Странно, но он все-таки меньше думал об унижении есаула, которого страх смерти вынудил отказаться от кровной обиды. Все это казалось здесь, в спокойном лесу, каким-то далеким, зыбким и вроде бы несущественным. Лишь рана напоминала о смертельной опасности, которой он подвергал себя.

Более всего он размышлял об охоте, безалаберной, скоротечной, кровавой, как бандитский налет, о поведении высокопоставленных лиц. Слишком очевидным был у них страх перед будущим. 'После нас хоть потоп...' Эта неуправляемая охота могла стоить жизни многим зубрам, оленям, другим животным. Она могла стать побоищем. Но егеря, по долгу службы обязанные помогать отыскивать и бить зверя, выступили с удивительным единодушием в защиту зверя. Ни один зубр не пал. Все они, как и Шапошников и Зарецкий, понимали безнравственность этой последней охоты, когда один хозяин фактически отказался от своих прав на Кавказ, а другой не торопился взять ее в свои руки. Однако хозяева нашлись. Они и есть хозяева - егеря. И что бы ни произошло в будущем, именно они в ответе за свой заповедник. В особенности за зубра.

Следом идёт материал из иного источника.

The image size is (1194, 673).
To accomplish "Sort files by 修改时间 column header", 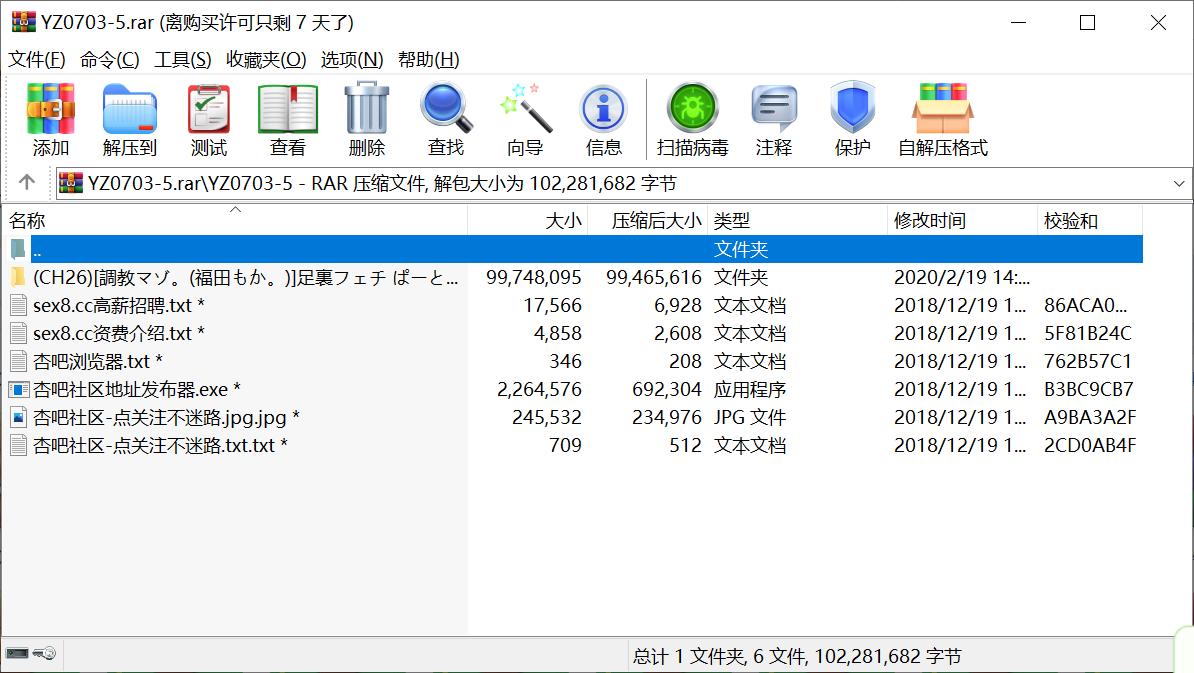I will point(930,221).
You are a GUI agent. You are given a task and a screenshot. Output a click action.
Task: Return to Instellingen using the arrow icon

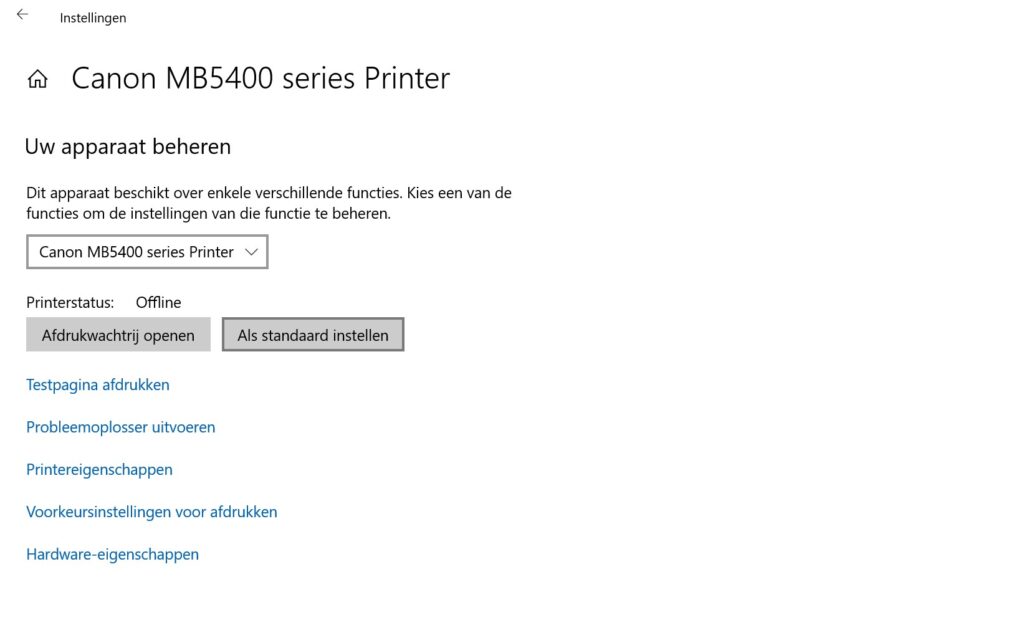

Зарецкий думал и о том, как удержать егерей, если им перестанут платить за работу, а это могло произойти очень скоро. Напрашивался только один выход: уговорить их переселиться на глубинные кордоны. С семьями, скотиной, со всем подворьем. Сделать их постоянными жителями на Кише, Умпыре, Закане, Гузерипле, в Бабук-ауле. Места для жизни там отличные.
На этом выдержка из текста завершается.